== Compito ==
Prosegui il brano sull'apicoltura, riprendendo subito dopo la sua ultima frase.

== Brano citato ==

Archivio per giugno 2009

Il mese di giugno appena trascorso è stato un mese fresco e variabile. In questo mese abbiamo avuto una buona importazione sul tiglio, un evento che si verifica nelle nostre zone in pochi anni. Come succede già da due anni non c’è stata importazione di melata. Altri problemi di rilievo non ci sono stati.

Luglio è un mese fondamentale per le api. In questo mese dobbiamo conoscere con certezza il grado di infestazione di varroa nei nostri alveari. Se fino a qualche anno fa si poteva fare trattamento contro la varroa in agosto da qualche anno, secondo la mia esperienza, bisogna intervenire fin dalla prima decade di luglio per non avere sgradite sorprese. Nuovi trattamenti validi contro la varroa non ne visti perciò dobbiamo affidarci ai metodi degli anni scorsi cioè il blocco della covata, che io consiglio, o le tavolette di ApiLiveVar. Le modalità di questi trattamenti e altri consigli si trovano in altri articoli di questo sito. Se qualcuno desidera dare o ricevere qualche consigli ricordo il mio indirizzo email, apeinvolo@gmail.com .

Dopo tre mesi di sospensione, per cause di forza maggiore, riprendo questo appuntamento mensile.

== Voci fornite ==
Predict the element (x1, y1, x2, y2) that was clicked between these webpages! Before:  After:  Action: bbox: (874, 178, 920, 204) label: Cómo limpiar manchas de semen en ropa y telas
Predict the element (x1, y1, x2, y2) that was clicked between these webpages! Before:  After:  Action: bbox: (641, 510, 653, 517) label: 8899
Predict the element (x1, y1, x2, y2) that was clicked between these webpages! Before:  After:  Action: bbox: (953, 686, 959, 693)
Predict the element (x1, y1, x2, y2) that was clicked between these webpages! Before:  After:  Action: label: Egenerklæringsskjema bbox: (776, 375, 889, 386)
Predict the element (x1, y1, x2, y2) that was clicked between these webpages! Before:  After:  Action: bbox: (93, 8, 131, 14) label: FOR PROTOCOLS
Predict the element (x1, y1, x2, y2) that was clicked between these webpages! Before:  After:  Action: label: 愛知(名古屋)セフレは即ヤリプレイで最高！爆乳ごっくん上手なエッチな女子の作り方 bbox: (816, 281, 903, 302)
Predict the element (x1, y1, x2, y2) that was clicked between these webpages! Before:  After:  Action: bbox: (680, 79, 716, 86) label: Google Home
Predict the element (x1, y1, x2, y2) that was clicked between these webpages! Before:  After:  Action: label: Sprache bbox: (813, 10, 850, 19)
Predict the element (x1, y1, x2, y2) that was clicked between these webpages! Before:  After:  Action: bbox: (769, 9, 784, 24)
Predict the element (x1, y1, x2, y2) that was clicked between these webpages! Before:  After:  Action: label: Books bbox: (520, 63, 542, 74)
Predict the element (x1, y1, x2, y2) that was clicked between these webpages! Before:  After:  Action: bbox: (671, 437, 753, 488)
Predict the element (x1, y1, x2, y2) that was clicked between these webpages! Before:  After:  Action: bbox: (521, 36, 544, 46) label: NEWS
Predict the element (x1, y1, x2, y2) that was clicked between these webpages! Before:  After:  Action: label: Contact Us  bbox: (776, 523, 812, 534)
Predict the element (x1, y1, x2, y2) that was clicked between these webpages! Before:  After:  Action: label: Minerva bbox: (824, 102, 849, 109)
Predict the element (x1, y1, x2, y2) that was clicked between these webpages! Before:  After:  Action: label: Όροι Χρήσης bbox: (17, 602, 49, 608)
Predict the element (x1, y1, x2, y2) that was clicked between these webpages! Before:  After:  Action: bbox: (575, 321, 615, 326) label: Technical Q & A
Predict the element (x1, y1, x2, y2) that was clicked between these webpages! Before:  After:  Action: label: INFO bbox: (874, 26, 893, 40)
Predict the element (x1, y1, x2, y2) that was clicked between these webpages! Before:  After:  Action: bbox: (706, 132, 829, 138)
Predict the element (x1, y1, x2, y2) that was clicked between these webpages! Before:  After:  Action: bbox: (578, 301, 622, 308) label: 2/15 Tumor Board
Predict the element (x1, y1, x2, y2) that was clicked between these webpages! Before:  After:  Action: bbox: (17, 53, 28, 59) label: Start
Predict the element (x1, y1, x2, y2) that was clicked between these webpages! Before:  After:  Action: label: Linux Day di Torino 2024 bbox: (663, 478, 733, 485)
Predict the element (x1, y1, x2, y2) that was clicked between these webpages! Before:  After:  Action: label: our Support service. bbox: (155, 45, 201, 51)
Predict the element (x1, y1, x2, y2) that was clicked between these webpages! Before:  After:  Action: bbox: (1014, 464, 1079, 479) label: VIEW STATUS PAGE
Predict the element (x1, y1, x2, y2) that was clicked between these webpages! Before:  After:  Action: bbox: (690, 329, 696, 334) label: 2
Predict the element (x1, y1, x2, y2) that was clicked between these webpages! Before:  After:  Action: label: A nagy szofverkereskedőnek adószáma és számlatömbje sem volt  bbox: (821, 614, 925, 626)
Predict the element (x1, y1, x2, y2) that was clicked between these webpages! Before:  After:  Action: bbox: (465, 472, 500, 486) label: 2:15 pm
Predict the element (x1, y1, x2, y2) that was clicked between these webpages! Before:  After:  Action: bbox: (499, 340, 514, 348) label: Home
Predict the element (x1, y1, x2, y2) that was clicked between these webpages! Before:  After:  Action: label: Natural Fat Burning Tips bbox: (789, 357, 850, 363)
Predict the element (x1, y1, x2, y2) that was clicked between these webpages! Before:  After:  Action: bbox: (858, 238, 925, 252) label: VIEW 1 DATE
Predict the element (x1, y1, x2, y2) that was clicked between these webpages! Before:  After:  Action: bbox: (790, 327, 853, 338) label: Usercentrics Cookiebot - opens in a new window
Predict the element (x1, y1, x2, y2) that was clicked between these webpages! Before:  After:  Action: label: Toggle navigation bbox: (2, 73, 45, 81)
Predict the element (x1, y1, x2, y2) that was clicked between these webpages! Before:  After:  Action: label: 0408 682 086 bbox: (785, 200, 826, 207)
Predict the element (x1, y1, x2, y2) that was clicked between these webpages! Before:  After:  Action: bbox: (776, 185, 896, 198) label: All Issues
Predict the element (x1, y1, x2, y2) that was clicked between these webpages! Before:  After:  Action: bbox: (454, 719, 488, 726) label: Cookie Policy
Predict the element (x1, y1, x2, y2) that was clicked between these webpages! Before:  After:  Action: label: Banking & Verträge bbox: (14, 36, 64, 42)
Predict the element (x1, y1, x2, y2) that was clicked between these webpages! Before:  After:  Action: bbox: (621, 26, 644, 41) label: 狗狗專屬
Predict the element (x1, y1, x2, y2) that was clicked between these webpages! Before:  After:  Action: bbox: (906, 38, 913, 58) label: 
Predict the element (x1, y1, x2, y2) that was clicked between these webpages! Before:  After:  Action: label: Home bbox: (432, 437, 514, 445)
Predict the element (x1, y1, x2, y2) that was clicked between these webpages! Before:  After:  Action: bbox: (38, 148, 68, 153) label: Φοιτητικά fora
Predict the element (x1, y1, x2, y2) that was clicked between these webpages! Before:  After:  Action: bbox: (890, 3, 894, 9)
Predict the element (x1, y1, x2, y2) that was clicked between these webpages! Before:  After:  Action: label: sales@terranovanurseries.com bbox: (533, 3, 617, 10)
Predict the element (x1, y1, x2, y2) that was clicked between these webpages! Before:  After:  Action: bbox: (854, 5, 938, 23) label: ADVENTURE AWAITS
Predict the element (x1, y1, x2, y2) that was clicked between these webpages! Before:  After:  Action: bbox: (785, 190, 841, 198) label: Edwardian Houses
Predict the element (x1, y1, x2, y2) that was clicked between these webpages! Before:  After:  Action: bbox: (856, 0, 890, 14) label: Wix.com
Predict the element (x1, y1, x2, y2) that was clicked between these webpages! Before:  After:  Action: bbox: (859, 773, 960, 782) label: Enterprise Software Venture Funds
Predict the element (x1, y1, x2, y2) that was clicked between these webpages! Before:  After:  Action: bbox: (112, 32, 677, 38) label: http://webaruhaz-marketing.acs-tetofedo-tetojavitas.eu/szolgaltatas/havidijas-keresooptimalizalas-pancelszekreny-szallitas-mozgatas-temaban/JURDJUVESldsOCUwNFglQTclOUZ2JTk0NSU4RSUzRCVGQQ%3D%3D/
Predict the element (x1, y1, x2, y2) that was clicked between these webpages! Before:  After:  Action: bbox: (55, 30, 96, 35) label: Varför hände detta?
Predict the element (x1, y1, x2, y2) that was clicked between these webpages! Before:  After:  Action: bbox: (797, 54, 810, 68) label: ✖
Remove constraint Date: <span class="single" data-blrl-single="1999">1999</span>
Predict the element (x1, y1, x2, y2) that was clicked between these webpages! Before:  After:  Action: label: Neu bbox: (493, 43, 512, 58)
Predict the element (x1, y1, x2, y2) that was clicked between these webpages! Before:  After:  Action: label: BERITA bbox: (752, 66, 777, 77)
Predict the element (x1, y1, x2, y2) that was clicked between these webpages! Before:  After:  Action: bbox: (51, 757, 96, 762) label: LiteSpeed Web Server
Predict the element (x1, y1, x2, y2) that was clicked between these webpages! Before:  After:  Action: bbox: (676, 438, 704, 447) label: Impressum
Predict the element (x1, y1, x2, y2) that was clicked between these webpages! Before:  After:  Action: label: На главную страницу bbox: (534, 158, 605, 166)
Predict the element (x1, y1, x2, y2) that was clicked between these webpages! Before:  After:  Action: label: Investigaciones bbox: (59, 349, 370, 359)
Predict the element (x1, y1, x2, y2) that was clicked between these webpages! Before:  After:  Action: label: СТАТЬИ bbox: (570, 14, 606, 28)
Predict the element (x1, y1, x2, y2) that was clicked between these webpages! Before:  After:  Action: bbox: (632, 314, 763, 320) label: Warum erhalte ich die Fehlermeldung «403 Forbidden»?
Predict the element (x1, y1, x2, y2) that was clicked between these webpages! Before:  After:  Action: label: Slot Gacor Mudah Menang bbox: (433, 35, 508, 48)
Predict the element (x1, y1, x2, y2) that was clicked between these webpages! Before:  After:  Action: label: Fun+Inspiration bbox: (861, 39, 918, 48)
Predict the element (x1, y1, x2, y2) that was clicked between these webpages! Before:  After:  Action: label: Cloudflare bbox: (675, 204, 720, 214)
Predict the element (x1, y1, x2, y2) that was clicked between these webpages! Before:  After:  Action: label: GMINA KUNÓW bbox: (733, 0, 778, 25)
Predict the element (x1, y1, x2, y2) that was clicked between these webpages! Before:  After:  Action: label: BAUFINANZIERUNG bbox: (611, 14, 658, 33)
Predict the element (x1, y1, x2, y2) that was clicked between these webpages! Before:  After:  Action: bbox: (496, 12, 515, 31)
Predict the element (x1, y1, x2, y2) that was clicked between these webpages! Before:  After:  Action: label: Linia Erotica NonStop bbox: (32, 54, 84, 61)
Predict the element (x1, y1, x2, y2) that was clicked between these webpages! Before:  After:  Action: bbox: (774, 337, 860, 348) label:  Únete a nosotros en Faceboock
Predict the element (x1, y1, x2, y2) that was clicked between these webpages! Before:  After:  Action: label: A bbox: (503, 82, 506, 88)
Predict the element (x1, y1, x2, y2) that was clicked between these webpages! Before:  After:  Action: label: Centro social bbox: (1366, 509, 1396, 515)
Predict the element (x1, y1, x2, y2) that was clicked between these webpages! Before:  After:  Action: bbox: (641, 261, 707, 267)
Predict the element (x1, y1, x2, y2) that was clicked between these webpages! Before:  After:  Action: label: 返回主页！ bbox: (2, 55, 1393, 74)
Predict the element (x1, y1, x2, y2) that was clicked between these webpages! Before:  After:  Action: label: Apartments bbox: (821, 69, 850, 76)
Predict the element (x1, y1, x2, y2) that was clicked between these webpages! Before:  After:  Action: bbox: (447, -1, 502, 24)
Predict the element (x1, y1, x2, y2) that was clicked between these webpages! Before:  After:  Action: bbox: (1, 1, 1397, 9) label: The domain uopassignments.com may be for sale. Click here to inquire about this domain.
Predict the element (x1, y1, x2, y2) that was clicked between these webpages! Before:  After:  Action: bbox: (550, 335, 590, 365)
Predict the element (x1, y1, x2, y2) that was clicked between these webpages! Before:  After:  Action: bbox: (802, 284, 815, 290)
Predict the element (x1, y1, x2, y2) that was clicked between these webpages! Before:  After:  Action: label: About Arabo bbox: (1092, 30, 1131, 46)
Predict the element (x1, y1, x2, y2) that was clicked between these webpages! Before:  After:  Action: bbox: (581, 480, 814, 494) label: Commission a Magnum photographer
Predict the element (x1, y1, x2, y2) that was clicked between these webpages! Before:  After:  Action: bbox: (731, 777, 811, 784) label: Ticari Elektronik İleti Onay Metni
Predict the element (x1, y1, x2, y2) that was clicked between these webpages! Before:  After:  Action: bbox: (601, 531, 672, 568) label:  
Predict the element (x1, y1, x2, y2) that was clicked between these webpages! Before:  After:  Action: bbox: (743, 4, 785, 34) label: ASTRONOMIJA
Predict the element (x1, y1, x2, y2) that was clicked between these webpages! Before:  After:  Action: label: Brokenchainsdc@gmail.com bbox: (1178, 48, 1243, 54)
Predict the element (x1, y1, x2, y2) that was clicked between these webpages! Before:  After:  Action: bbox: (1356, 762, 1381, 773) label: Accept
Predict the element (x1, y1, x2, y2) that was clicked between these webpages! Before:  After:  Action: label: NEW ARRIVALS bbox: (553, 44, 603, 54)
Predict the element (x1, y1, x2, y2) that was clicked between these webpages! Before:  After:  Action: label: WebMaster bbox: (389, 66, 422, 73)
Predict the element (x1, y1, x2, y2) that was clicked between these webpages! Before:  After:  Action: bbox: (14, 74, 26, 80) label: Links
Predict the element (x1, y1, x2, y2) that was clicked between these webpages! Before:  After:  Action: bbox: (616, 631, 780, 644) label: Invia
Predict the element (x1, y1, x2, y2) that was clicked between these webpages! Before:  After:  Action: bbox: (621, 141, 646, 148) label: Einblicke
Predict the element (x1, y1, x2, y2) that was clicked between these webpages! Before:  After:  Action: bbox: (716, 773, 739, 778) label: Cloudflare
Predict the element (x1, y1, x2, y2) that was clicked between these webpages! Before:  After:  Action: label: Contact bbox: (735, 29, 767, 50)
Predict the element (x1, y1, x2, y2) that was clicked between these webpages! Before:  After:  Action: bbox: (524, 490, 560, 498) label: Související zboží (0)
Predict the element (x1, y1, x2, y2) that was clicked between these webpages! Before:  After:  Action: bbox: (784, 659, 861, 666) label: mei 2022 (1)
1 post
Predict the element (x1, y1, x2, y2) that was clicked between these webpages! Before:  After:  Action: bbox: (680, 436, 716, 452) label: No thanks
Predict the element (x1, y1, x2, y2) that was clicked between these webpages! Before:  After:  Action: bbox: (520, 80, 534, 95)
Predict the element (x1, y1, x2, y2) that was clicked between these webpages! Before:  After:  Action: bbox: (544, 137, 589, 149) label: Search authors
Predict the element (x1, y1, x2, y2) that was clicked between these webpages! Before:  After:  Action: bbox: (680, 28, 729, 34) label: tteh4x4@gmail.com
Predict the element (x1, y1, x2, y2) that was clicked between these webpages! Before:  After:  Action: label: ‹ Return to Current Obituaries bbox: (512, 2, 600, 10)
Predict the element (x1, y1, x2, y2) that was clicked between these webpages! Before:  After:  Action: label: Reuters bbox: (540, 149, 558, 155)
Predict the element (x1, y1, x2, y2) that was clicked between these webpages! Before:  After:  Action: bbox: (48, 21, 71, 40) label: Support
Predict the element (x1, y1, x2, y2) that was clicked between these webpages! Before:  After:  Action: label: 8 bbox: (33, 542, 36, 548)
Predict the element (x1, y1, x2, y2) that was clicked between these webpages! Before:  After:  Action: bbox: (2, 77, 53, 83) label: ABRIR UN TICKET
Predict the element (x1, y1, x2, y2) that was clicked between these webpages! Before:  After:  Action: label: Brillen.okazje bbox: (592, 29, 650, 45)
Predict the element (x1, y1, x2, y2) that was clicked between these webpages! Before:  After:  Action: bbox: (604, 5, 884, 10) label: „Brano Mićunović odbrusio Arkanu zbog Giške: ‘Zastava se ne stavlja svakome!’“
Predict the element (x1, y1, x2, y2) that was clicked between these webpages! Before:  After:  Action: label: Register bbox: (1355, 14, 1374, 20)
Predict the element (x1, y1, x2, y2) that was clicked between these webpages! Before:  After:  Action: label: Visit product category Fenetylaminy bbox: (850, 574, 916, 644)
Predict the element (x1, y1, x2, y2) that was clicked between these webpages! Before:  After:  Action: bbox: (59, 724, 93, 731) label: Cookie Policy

== Risultato ==
Il mese di maggio, appena trascorso, è stato un mese molto caldo e favorevole per le nostre api. Innanzitutto non abbiamo avuto morie a causa di avvelenamenti che sono avvenuti gli scorsi anni nelle semine del mais grazie anche alla sospensione dei trattamenti che venivano fatti sui semi. Poi abbiamo avuto un ottimo raccolto d’acacia, visto il tempo favorevole.

Giugno e un mese un po’ tranquillo visto il susseguirsi dei diversi lavori dei mesi scorsi ma non dobbiamo abbandonarsi sugli allori. Innanzitutto dobbiamo sistemare quelle famiglie che hanno avuto problemi nella sciamatura. Poi dobbiamo cambiare tutte le regine inefficienti o che abbiamo notato nelle famiglie delle malattie. In questo periodo possiamo fare qualche nucleo. Una cosa molto importante è di conoscere, fin d’ora, il grado d’infestazione da vorroa e in caso notassimo qualche varroa sulle api o qualche ape con le ali rovinate di intervenire.